## WHAT TO PRODUCE
Present each line of the entries below that holds the word "computer".

*** Opening of GIVEN RECORDS ***

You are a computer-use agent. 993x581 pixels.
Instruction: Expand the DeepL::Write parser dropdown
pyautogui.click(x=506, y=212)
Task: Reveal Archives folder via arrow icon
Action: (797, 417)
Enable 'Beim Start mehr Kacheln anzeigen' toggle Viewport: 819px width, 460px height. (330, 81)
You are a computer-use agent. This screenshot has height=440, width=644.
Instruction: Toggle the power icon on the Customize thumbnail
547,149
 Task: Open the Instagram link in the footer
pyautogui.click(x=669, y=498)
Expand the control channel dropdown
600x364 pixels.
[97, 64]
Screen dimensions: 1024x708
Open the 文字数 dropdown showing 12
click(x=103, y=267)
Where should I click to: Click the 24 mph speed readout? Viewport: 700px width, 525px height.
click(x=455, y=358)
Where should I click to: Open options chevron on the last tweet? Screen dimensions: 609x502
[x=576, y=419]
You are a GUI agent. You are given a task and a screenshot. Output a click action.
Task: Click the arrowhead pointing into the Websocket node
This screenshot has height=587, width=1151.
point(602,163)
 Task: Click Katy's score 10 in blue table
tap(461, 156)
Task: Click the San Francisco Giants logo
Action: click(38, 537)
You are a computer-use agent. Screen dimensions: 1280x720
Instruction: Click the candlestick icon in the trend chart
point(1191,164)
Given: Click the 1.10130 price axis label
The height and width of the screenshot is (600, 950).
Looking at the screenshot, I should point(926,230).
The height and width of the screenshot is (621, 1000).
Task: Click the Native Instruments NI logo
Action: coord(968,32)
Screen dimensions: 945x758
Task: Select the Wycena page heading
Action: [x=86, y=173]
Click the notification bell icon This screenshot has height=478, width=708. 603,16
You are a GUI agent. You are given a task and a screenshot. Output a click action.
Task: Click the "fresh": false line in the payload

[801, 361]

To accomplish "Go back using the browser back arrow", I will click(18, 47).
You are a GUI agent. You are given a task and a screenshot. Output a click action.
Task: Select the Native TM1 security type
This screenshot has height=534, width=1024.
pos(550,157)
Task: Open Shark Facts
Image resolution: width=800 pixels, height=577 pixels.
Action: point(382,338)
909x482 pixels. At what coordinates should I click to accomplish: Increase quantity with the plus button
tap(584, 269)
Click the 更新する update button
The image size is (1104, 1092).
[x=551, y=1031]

*** Close of GIVEN RECORDS ***

## OUTPUT BELOW
You are a computer-use agent. 993x581 pixels.
You are a computer-use agent. This screenshot has height=440, width=644.
You are a computer-use agent. Screen dimensions: 1280x720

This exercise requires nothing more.